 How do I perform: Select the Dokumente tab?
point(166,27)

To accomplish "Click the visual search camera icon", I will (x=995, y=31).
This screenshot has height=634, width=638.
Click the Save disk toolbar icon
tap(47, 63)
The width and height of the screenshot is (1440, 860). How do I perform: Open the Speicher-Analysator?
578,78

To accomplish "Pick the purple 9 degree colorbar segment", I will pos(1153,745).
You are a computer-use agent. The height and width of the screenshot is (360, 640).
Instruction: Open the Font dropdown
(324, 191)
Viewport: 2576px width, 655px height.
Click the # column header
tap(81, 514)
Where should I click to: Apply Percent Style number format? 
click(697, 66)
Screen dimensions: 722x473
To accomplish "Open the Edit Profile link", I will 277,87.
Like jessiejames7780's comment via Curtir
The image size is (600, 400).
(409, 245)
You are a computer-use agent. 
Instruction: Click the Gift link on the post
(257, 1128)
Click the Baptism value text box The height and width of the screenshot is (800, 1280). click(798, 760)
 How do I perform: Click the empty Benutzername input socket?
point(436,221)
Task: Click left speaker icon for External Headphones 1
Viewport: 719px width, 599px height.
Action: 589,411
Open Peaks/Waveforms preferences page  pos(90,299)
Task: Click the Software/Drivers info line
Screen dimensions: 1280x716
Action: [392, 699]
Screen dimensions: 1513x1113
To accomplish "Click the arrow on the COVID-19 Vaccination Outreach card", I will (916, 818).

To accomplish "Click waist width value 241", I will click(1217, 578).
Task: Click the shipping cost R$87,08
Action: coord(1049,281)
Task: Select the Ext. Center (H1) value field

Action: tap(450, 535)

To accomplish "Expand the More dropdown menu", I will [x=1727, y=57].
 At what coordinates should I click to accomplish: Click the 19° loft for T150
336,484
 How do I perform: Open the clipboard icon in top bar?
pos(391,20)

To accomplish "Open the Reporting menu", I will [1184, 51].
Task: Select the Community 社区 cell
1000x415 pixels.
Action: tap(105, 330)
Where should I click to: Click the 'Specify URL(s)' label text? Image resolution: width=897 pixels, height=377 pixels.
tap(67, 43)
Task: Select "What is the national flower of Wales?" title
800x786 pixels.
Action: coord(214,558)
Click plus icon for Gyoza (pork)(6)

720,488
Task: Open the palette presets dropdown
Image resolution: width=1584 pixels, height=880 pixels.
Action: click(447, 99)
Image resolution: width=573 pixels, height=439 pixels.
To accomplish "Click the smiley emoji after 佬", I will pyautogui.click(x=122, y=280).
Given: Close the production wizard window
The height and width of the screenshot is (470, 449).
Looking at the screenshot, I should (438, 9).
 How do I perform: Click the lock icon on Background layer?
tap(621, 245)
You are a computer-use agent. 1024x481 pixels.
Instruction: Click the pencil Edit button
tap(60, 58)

....

Required work: Look above for the line holding "Instruction: Open the Font dropdown" and the line holding "Open Peaks/Waveforms preferences", then output exactly those two lines and every line between them, nothing more.

Answer to this exercise:
Instruction: Open the Font dropdown
(324, 191)
Viewport: 2576px width, 655px height.
Click the # column header
tap(81, 514)
Where should I click to: Apply Percent Style number format? 
click(697, 66)
Screen dimensions: 722x473
To accomplish "Open the Edit Profile link", I will 277,87.
Like jessiejames7780's comment via Curtir
The image size is (600, 400).
(409, 245)
You are a computer-use agent. 
Instruction: Click the Gift link on the post
(257, 1128)
Click the Baptism value text box The height and width of the screenshot is (800, 1280). click(798, 760)
 How do I perform: Click the empty Benutzername input socket?
point(436,221)
Task: Click left speaker icon for External Headphones 1
Viewport: 719px width, 599px height.
Action: 589,411
Open Peaks/Waveforms preferences page  pos(90,299)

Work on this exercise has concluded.